Disparaging the Diaspora

Israeli leaders, however, were far more outspoken, even dismissive of the importance of American Jewish economic and political support in the putative new age of Arab-Israeli peace. Prime Minister Rabin, in his first year in office, criticized AIPAC’s political advocacy as unnecessary to the Israeli-American relationship. Shortly afterward, Finance Minister Avraham Shochat commented that Israel Bonds were overpriced and that Israel could do better borrowing on the open markets.

At a later point Justice Minister Yossi Beilin, addressing the International Conference of the Woman’s International Zionist Organization (WIZO), shocked the delegates by urging that they cease supporting Israel and instead channel their efforts to strengthening Jewish education in North America. Lastly, President Ezer Weizman, appearing before the AJC Board of Governors, declared that all he asked of American Jews was aliyah (emigration to Israel) and he had no need of their influence within the American polity.

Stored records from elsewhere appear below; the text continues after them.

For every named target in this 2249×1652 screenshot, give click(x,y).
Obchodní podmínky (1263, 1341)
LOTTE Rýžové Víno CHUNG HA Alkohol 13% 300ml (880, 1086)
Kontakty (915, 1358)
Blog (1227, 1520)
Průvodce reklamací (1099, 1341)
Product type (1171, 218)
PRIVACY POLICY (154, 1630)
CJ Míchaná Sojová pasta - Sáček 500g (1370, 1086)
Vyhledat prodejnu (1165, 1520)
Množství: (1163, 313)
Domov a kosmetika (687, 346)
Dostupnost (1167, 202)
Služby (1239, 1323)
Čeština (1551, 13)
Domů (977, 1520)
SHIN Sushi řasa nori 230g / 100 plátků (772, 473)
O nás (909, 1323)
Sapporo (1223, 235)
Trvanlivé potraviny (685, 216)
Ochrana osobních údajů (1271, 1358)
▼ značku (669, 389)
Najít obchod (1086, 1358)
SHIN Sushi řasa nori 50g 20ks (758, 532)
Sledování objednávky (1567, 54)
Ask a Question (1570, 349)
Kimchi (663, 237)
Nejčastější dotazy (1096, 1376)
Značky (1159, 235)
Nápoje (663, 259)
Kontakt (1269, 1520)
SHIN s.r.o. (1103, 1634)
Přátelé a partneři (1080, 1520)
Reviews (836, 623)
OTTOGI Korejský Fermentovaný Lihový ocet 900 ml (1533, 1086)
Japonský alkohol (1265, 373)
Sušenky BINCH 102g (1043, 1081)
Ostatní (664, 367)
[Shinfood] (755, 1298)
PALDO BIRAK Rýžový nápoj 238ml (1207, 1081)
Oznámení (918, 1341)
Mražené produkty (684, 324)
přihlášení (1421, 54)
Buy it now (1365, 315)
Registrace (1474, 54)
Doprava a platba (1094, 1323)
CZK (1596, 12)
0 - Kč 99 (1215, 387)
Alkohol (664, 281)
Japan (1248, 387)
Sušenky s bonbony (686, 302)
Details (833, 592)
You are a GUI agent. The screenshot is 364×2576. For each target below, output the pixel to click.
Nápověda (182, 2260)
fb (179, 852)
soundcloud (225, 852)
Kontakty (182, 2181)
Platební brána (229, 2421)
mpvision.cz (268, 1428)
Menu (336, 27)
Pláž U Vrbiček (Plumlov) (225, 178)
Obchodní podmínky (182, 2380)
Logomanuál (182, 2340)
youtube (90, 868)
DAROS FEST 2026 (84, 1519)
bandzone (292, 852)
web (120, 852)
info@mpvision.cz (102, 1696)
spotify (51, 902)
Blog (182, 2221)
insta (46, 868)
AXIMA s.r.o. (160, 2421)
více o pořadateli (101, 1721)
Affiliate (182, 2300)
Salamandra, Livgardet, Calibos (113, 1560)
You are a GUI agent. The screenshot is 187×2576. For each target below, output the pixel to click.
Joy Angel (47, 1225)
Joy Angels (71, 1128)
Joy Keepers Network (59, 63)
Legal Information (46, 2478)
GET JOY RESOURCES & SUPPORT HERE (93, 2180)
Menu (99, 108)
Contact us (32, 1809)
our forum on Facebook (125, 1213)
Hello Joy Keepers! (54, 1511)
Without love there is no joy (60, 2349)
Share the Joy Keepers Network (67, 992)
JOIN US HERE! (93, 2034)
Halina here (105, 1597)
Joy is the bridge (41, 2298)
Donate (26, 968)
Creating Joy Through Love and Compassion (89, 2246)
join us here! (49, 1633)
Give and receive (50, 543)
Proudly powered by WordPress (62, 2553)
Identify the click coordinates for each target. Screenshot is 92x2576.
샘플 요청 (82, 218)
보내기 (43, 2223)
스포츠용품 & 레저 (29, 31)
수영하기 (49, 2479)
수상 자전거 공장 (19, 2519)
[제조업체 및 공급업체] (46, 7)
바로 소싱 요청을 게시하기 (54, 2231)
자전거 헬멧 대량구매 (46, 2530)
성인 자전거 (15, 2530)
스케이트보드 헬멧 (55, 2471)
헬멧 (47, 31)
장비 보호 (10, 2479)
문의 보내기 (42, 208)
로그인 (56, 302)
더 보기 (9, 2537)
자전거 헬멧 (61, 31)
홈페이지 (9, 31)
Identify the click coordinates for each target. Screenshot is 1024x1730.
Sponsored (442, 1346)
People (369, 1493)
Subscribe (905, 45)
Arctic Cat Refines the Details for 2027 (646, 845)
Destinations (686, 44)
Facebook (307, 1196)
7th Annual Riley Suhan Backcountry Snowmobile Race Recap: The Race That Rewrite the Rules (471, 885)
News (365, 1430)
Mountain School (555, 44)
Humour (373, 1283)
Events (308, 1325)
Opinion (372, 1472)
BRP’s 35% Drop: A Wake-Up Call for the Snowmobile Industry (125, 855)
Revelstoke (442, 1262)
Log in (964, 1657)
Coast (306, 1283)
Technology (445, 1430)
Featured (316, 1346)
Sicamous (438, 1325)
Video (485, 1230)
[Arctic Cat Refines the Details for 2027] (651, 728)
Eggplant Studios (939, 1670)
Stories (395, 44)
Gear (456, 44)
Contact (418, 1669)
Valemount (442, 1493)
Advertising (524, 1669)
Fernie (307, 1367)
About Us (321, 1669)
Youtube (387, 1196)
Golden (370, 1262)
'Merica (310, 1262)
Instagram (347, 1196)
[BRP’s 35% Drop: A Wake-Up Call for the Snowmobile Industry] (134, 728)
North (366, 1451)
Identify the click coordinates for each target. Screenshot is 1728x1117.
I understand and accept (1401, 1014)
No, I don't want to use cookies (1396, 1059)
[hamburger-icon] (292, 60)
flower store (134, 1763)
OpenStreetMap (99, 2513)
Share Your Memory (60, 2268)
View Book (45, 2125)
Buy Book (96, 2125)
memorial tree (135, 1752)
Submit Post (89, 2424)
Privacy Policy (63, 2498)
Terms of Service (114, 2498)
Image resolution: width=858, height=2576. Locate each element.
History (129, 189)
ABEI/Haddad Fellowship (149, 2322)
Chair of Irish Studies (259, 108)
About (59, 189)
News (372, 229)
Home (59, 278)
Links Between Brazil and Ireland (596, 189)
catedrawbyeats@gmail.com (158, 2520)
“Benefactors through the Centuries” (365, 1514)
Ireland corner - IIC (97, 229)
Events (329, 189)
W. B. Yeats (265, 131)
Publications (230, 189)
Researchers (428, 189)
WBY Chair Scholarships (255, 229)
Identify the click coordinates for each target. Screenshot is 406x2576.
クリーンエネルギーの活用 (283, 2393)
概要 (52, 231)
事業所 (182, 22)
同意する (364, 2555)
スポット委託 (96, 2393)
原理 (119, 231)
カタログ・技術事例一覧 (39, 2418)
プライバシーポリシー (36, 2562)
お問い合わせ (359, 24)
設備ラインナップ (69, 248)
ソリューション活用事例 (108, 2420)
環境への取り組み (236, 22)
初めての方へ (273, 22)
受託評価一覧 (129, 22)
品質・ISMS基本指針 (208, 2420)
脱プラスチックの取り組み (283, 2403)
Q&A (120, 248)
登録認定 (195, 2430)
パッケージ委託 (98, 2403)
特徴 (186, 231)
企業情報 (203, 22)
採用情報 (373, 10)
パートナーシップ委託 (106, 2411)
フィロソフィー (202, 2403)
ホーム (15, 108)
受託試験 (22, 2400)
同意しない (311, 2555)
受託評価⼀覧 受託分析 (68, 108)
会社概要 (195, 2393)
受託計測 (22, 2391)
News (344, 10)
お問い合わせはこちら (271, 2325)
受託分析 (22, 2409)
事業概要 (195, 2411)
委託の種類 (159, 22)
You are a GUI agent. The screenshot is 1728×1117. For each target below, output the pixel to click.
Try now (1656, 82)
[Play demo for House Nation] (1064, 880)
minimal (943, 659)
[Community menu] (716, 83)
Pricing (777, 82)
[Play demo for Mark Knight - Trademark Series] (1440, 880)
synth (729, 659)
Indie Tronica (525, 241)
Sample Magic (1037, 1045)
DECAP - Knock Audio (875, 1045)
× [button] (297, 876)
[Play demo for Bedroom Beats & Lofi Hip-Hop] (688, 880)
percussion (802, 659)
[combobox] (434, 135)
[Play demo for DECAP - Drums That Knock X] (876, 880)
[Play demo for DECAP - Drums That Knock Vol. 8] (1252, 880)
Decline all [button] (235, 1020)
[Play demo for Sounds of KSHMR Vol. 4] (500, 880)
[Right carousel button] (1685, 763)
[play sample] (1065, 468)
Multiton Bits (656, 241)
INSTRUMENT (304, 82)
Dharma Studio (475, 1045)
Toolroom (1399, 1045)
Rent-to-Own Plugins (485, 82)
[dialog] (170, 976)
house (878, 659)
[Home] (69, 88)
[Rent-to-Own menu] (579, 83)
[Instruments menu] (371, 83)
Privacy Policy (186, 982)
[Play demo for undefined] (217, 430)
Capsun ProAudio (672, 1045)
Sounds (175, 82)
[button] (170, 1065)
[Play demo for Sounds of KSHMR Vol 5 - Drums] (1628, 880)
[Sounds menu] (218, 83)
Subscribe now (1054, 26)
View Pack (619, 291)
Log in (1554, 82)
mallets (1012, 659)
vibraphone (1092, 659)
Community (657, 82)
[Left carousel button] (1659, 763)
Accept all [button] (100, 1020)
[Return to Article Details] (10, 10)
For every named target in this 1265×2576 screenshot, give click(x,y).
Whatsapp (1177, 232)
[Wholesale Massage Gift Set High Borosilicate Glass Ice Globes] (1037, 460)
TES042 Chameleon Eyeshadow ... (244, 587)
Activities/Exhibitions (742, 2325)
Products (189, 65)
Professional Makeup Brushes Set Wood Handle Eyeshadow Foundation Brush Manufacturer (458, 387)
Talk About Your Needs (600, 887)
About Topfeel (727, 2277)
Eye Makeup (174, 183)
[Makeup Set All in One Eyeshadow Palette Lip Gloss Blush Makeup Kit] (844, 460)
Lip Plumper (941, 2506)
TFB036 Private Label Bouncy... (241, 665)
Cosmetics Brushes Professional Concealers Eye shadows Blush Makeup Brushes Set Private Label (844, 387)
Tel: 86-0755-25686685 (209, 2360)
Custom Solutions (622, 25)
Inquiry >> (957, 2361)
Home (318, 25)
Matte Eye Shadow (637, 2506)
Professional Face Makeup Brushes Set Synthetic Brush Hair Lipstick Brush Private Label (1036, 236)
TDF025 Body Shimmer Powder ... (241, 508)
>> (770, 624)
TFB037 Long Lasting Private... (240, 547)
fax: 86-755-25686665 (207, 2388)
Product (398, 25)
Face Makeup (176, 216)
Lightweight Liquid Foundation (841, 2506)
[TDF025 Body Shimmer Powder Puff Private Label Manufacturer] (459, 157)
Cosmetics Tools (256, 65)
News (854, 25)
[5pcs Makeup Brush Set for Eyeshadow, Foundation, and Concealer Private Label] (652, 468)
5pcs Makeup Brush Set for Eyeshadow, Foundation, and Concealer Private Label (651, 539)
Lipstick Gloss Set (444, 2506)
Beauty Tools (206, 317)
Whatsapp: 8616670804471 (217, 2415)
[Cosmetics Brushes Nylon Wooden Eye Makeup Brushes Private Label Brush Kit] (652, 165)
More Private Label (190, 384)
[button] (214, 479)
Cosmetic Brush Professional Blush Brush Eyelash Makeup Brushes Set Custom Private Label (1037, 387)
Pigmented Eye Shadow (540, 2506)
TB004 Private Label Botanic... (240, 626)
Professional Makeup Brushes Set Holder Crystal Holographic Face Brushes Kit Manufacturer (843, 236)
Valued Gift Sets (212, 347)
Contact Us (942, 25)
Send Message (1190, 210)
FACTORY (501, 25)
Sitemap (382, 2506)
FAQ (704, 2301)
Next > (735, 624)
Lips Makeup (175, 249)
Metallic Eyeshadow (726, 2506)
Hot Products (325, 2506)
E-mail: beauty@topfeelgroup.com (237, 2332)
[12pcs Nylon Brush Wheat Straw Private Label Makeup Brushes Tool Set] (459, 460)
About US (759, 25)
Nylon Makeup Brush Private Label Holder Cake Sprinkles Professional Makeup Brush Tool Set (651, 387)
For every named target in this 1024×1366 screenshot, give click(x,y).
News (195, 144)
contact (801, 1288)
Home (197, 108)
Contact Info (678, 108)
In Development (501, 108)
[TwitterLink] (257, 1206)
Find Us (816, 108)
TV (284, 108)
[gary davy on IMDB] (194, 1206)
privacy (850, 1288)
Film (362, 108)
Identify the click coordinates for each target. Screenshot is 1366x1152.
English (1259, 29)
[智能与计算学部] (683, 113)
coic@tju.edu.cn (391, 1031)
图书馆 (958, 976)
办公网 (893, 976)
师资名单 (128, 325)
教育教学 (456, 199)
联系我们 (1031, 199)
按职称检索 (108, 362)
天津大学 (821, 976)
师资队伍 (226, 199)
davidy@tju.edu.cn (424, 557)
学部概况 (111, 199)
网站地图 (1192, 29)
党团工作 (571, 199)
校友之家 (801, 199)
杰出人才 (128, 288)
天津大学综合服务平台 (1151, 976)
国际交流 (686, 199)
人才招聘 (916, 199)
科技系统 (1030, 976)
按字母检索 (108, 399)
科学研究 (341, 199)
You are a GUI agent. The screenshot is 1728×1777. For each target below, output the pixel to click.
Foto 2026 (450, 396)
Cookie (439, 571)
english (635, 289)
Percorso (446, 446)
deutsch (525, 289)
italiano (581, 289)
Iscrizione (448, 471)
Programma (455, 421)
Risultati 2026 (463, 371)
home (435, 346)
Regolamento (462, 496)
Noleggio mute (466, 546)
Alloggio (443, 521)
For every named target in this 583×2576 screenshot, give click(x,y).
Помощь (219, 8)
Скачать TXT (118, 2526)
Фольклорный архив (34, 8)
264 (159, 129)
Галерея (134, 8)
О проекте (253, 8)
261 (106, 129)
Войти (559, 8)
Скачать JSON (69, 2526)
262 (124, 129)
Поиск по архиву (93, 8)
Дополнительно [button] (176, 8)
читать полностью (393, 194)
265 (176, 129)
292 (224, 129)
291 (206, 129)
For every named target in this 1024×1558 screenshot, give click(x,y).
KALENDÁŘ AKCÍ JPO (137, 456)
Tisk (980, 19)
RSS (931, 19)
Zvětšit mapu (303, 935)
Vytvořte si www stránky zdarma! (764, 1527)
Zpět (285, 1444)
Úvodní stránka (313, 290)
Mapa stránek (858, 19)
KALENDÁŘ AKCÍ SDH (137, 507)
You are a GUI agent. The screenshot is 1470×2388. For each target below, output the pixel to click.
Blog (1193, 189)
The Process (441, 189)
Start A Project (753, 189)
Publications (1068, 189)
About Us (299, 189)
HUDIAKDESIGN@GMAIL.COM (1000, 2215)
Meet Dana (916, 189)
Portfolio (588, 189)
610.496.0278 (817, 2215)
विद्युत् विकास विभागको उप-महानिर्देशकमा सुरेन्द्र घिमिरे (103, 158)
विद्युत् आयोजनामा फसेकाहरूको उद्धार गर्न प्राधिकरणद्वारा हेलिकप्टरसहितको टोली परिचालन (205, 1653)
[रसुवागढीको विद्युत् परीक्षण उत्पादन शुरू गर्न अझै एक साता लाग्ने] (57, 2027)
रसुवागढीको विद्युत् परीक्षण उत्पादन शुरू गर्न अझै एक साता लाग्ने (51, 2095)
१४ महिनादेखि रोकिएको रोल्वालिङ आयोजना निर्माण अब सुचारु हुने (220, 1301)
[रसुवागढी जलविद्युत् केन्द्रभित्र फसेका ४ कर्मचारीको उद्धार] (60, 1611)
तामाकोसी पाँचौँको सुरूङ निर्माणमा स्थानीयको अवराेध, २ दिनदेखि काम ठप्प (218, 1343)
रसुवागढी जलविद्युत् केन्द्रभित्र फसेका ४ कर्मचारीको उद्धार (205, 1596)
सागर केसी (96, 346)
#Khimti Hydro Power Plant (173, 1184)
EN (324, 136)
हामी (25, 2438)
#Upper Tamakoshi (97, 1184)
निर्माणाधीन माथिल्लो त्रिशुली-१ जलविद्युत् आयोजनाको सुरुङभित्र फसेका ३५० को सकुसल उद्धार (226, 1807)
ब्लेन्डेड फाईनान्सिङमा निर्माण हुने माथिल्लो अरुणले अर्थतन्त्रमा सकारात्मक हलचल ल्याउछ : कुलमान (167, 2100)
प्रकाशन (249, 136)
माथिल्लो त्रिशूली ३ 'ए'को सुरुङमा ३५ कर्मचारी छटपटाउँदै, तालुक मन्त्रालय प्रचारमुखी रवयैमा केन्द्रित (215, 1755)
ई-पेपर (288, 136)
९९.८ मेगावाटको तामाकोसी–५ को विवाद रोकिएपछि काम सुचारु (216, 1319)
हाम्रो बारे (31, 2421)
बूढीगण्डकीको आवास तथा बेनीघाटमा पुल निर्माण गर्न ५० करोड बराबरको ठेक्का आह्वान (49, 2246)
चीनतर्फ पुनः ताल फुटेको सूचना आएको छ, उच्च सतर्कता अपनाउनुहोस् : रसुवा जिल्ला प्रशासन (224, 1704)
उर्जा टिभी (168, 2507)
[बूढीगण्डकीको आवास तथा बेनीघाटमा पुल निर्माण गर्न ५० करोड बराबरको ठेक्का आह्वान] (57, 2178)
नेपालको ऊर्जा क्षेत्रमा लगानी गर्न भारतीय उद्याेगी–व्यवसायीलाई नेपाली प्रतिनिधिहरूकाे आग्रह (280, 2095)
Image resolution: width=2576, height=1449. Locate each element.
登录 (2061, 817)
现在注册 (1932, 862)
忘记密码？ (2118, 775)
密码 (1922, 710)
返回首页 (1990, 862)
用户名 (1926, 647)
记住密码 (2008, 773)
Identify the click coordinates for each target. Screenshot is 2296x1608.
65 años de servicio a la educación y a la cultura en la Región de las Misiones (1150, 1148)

The motives behind these statements were varied. Beilin envisaged Israel as a prosperous state able to satisfy its own needs without reliance on Jews or others abroad. He hoped to recast Israel’s image as a nation-state, advocating that visiting politicians from abroad no longer be brought to Yad Vashem because Holocaust memory, in his view, represented too vulnerable an image for Israel. He realized that American Jewry’s most pressing problem was assimilation, to which Jewish education seemed the primary antidote. More philosophically, he noted that since 1948 Jewish unity had mainly centered on perceptions of vulnerabilities rather than aspirations for a common Jewish future. In an era of great Oslo optimism, Beilin hoped to build a new Jewish unity on Jewish hopes and cultural treasures rather than the fears that had so dominated Jewish discourse since the Holocaust.1

Rabin’s case was much simpler but in many ways more devastating to American Jewish self-perceptions. Rabin claimed to have no need for Jewish lobbying or representations. Bilateral U.S.-Israeli contacts were adequate to secure the “special relationship.” Although Rabin subsequently explained that his disparagement was limited to AIPAC, most American Jews believed he was belittling pro-Israeli advocacy in general much as Beilin had dismissed American Jewish economic support.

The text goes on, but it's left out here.